In Britain, police often advise citizens who witness something that doesn’t seem right to them to “see it, tell it, sort it out”. In other words, speak up and let the trained authorities deal with the matter. In the United States, it is often “See something, say something”.

Throughout this controversy, the priority in Huntsville has been to ensure that news of the abuse does not spread, and then, after that, to protect the children. Sounds noble, unless that protection prioritizes abusers over victims. Or, of course, he prioritizes the protection of the school district and those who chose not to fulfill what was at least their moral duty to speak out through the child abuse hotline of Arkansas.

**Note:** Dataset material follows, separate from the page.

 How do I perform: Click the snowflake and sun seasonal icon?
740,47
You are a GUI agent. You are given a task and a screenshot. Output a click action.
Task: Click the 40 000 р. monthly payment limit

This heavy dose of Legal Twister resulted in no criminal charges for failure to report, which may lead some public school officials to absolve themselves of wrongdoing in this extreme example of covert school politics, but they did. wrong.

We understand why there are laws on the books that are meant to protect minors, but too often these laws are also used to provide cover for public officials who have let those minors down.

If Arkansas laws really didn’t require educators to report such nasty conduct in a junior high locker room, Arkansas lawmakers didn’t quite get it. Any child subjected to such behavior should be able to rely on adults in the education system and the laws of our state to protect them and ensure accountability for abuse.

Huntsville Schools gets an F for this assignment.